Determining the position of a rocket to within a few centimetres throughout its flight. That is what a team from the universities of Eindhoven and Nijmegen want to achieve during an experimental rocket launch in Sweden between 11 and 14 March. With their method - up to ten times more accurate than GPS - rockets could possibly be better steered to land in the right place again.

In the long run, the method could possibly also be used to track down lost objects at sea, such as the remains of a plane wreck or lost containers like those that recently washed ashore on the Wadden Islands

Het deel van de Rexus-raket waarin het experiment van PR3 Space gemonteerd is. Foto: PR3 Space

The part of the Rexus rocket in which PR3 Space's experiment is mounted. Photo: PR3 Space

Experiment PR3 Space participates in the European Rexus programme, an initiative of the Swedish, German and European (ESA) space agencies in which two rockets take to the air each year, each carrying around four to five experiments by student teams from different countries. The rocket will be launched between 11 and 14 March in Esrange, near Kiruna in northern Sweden, stay in the air for about 15 minutes and reach an altitude of eighty to one hundred kilometres. PR3 Space plans to conduct two experiments during the flight: accurate positioning and radiation measurement using phone cameras.

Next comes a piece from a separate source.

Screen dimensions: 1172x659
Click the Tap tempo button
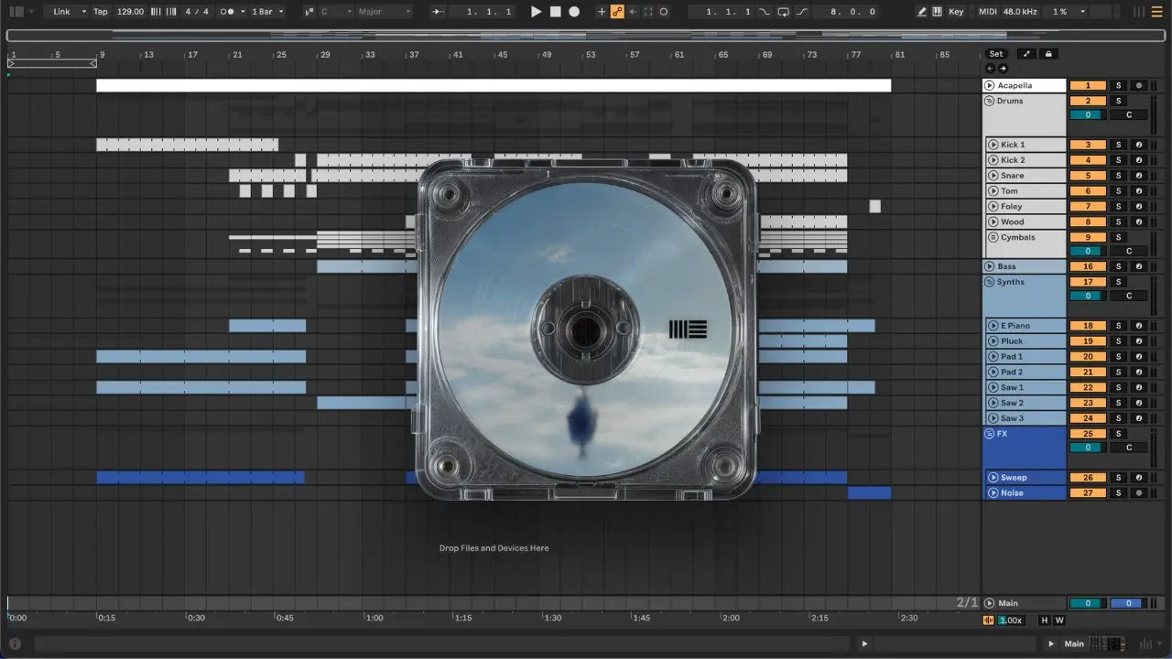(x=101, y=12)
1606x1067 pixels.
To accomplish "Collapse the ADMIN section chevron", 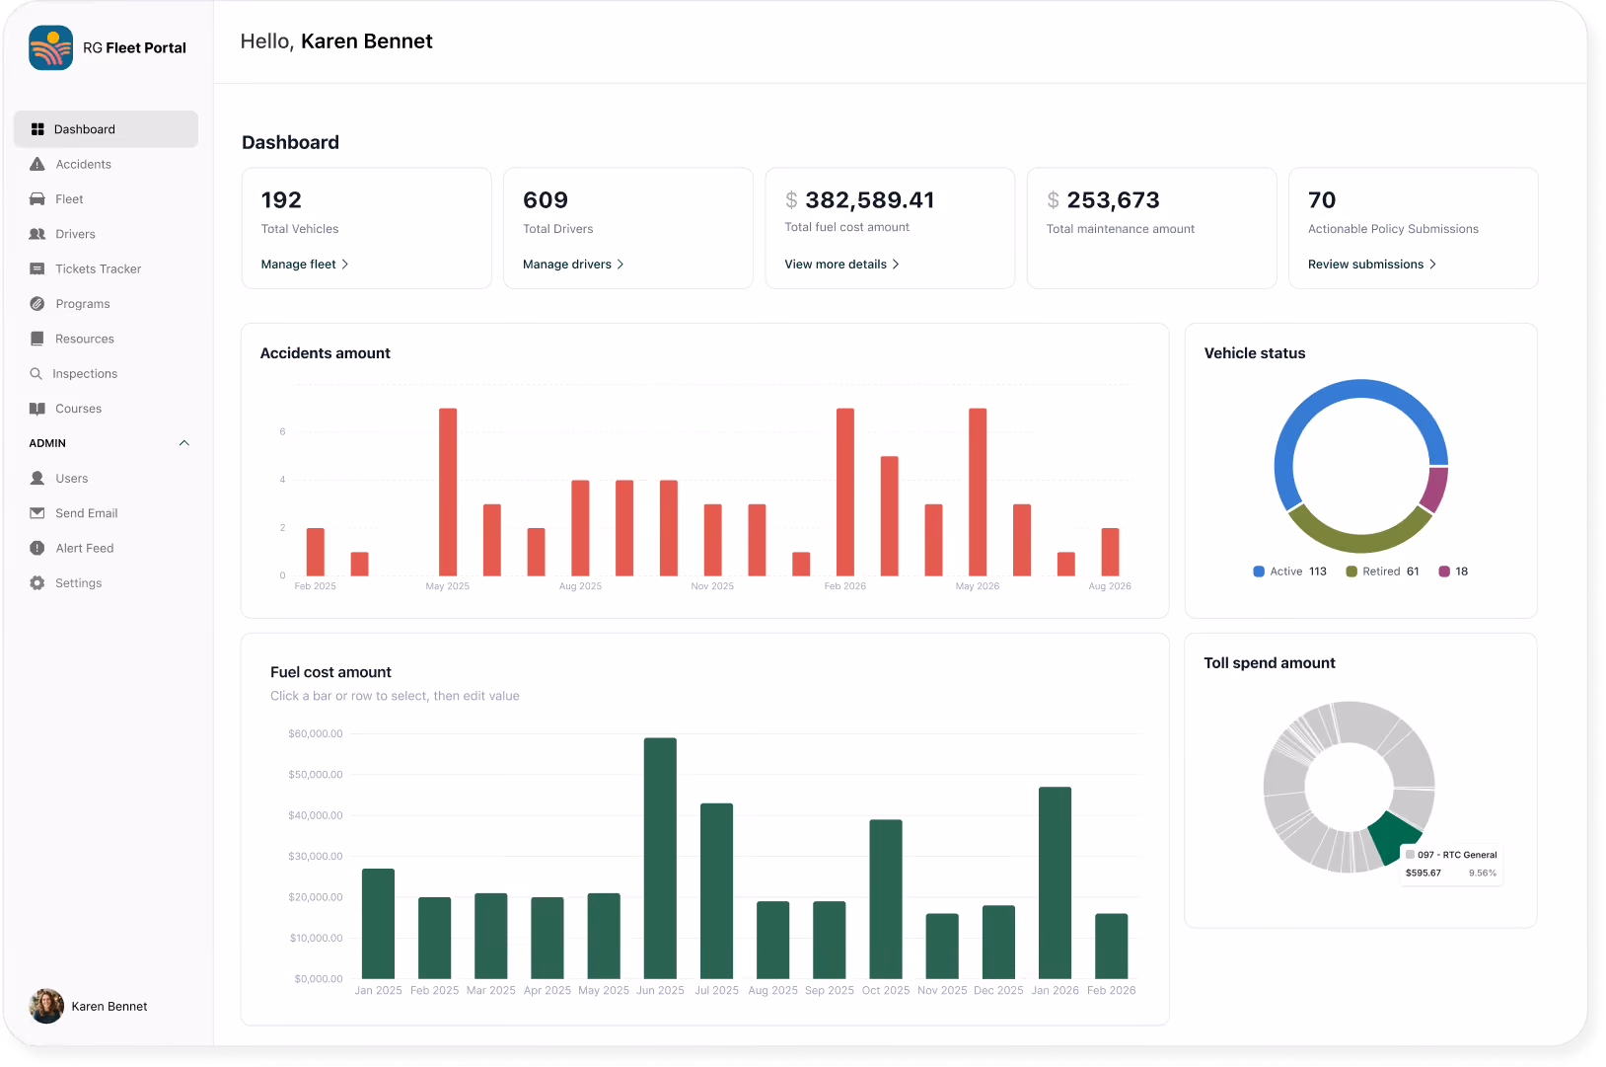I will pyautogui.click(x=184, y=443).
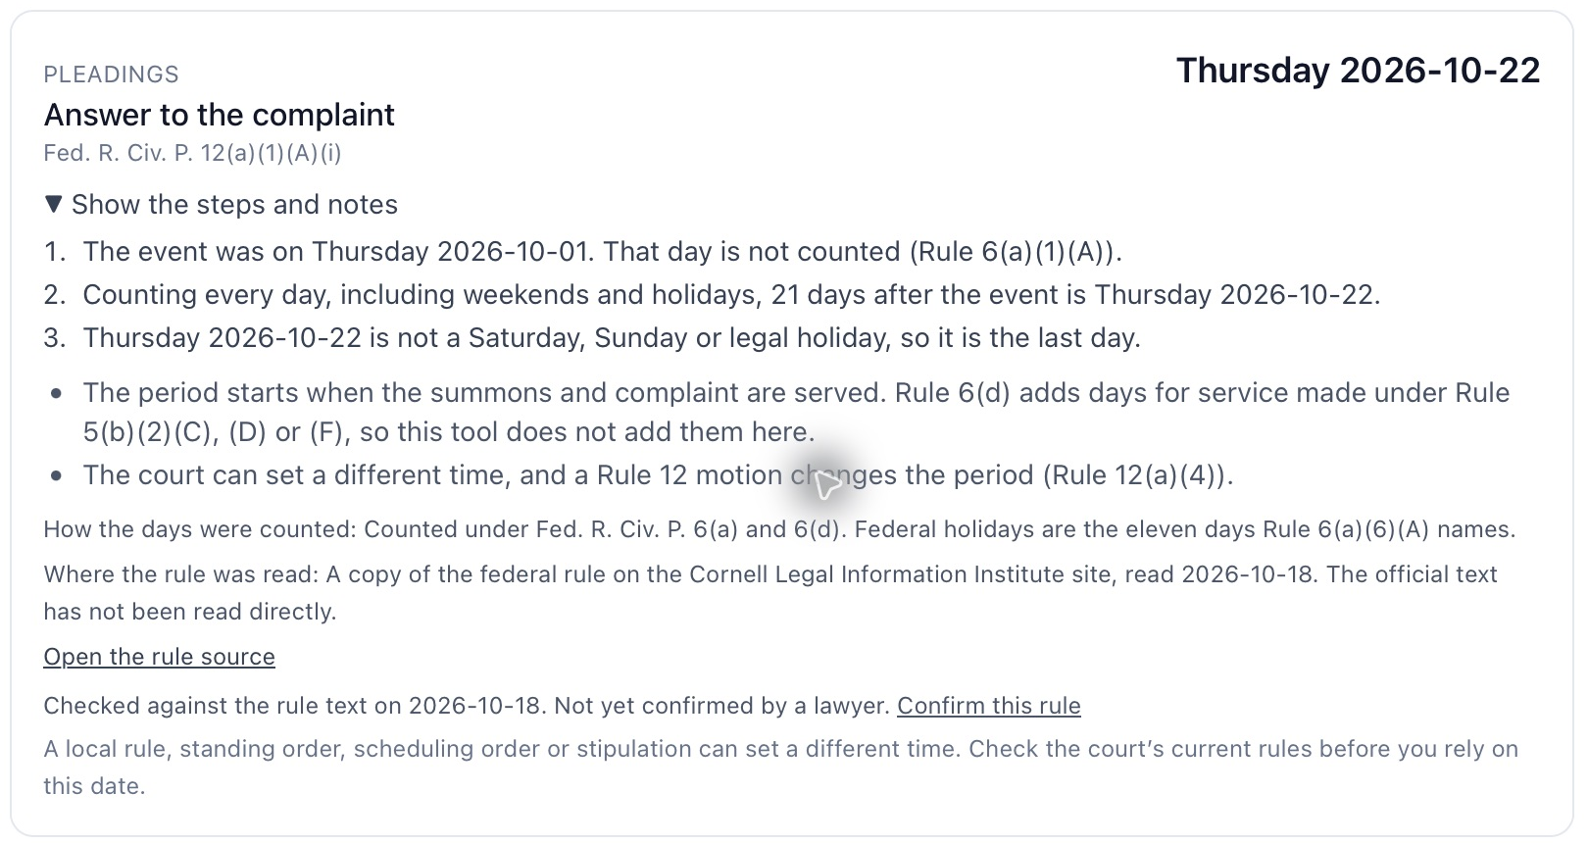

Accurate by a few centimetres

The new positioning method uses radio interferometry. This involves three antennas emitting radio signals from the rocket, each at slightly different frequencies. These signals are picked up on the ground by five ground stations around the launch base. "Based on the phase difference between the arriving signals, we can recognise the location of the rocket," explains researcher Hamid Pourshaghaghi. The rocket's location is measured 1,000 times per second, determining it to within a few centimetres.

Tracking lost objects

"Accurate positioning of rockets is technically difficult because of the rocket's high speed - up to 1,500 metres per second - and passing through multiple layers of atmosphere," says project leader Mark Wijtvliet. "For space organisations, this experiment is interesting, because in this kind of experimental flight it is important to be able to adjust the rocket in time, so that the rocket lands in the desired spot again." He thinks the method could be used for tracking all kinds of objects and people in the future. "Especially at sea, our method can help find lost objects."

Radiation measurement

In addition to positioning, the researchers will also experiment on the rocket with measuring cosmic radiation with phone cameras. Such cameras, if properly adjusted, can be used to measure ionic radiation. "With this, you could, for example, measure radiation on small satellites, so-called CubeSats measuring ten by ten by ten centimetres, to better monitor their lifetime," Pourshaghaghi said.